School vouchers leave too many children behind
Choice is good, but some parents are busy worrying about food and shelter.
Los Angeles
There's another side to the school voucher story that needs to be told if we ever expect to create educational equity in this country. It has to do with the disconnect between what we say we want for children and what we're willing to settle for.
Teachers have long known that parental involvement is one of the most powerful factors in student achievement. When parents become partners with teachers in the educational process, the effects are reflected in superior test scores and in on-time graduation rates.
Yet too many children come from households where their parents are disengaged from their schooling. This is particularly the case in inner cities because education takes a back seat to concern about food, clothing, and shelter. As a result, parents fail to respond to repeated requests from teachers for conferences and are conspicuously absent from open house teacher-parent meetings.
It's not surprising, therefore, that these same parents are precisely the ones who do not take advantage of the opportunity afforded them through the use of vouchers to get a better education for their children. There is nothing magical about vouchers that can induce them to participate, no matter how hard schools publicize choice.
At present, the focus is on Washington D.C., where vouchers take the form of the Opportunity Scholarship Program. Established in 2004, it provides about 1,700 students in K-12 with up to $7,500 annually to cover tuition, fees, and transportation to attend private school. To date, about 90 percent of participants have been African-American and an additional 9 percent Hispanic, according to the US Department of Education.
But unless Congress reauthorizes the program and the District of Columbia approves, it will expire at the end of the next school year (the Senate just passed a $410 billion spending bill that provides no specific funding for vouchers). This possibility has triggered a rash of editorials and op-eds lamenting the double standard that permits lawmakers to choose private and parochial schools for their children but prevents poor parents from doing the same for their own.
It's easy to understand the anger. But before writing off opposition to vouchers solely as an attempt by the haves to deny the have nots the same opportunity, we need to take a closer look.

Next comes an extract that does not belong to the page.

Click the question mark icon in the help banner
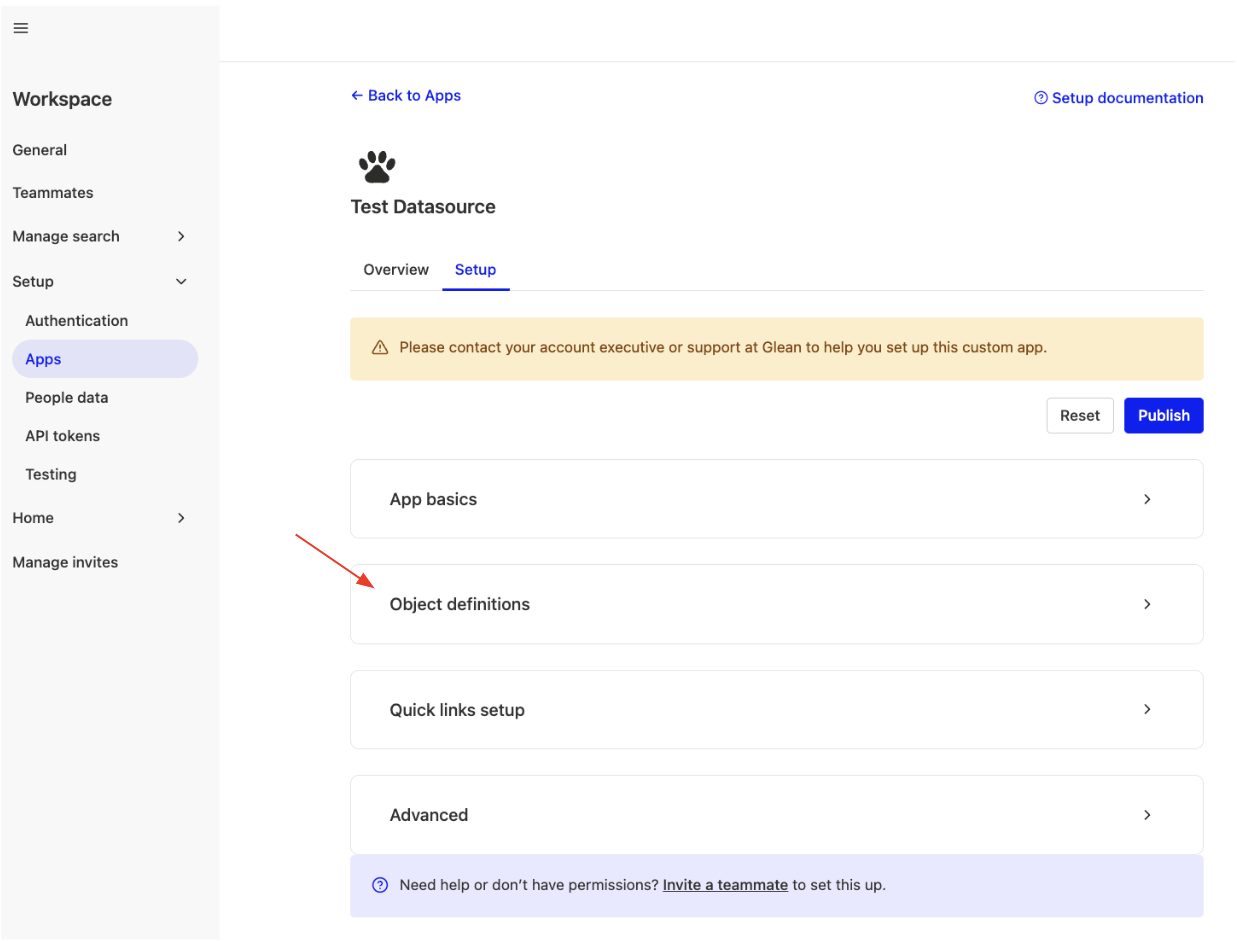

Let's put aside studies that call into question the beneficial effect of vouchers on test scores when similar groups of students are compared, and look instead at the matter of parental satisfaction. While it's true parents who have chosen to participate are so pleased with the results for their children that demand exceeds supply, little is said about parents who have not exercised their option, and the effect it has had on their children.
What emerges is a disheartening picture.
Look at Milwaukee, home to the largest and oldest voucher program in the country: Without anyone in their corner, children who remain in regular high schools have a graduation rate well below that in voucher high schools, according to a study by School Choice Wisconsin. This metric is widely considered the most sensitive indicator of school success.

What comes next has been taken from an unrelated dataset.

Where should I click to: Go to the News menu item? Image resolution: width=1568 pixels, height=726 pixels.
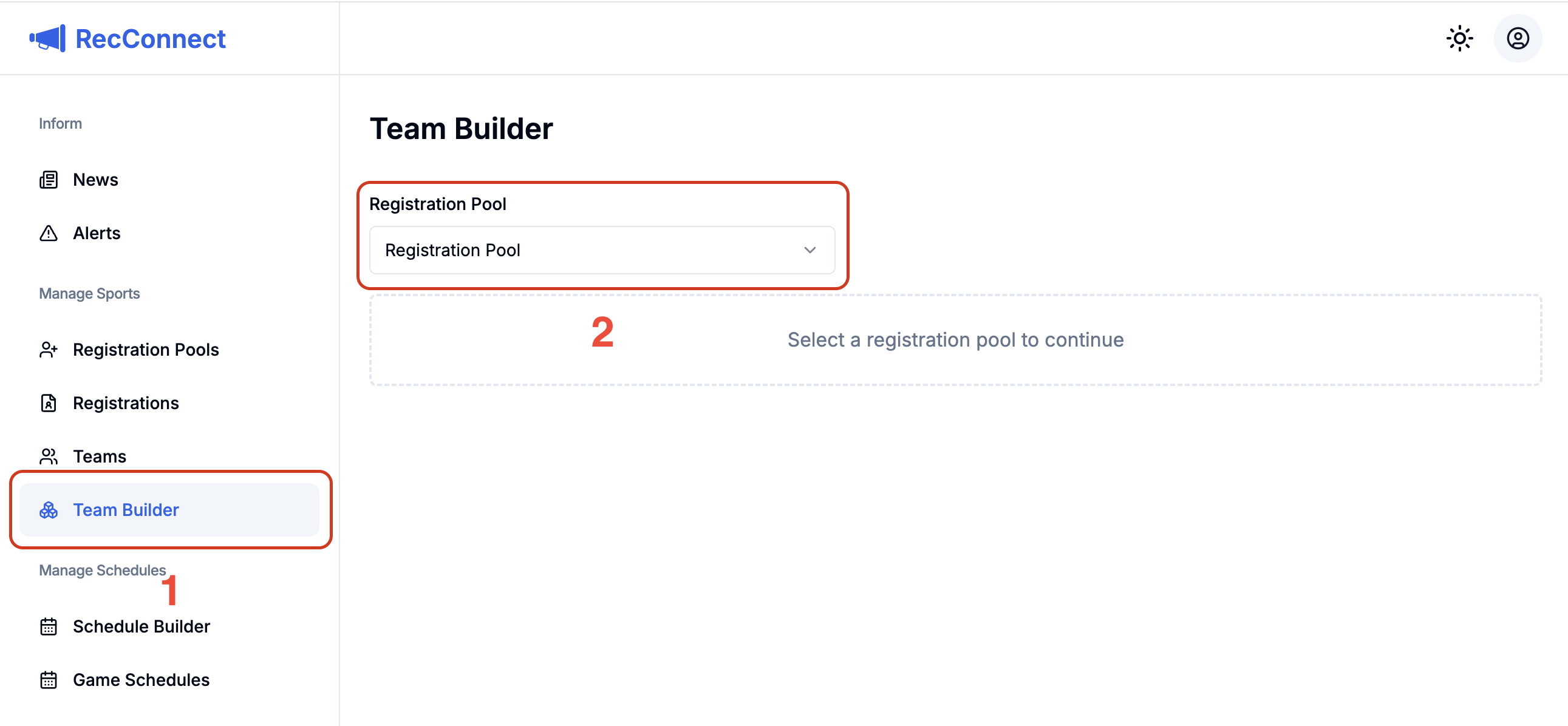coord(95,180)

If voucher supporters believe these children constitute the unavoidable price that must be paid in the service of the principle of choice, then they cannot demand at the same time that all children achieve meaningful proficiency.
That's why vouchers are opposed by many groups. They believe in the right of parents to send their children to any school they want, but they also recognize that not all children will be the beneficiaries of this policy. Instead, they want to improve all neighborhood public schools to make vouchers unnecessary, except in rare instances.
It's this belief that explains why millions of voters in 26 statewide referendums to date have rejected vouchers or their variants by an average of 2-to-1. It's also a repudiation of Milton Friedman's seemingly promising solution to educational inequity in 1955.
Walt Gardner taught for 28 years in the Los Angeles Unified School District and was a lecturer in the UCLA Graduate School of Education.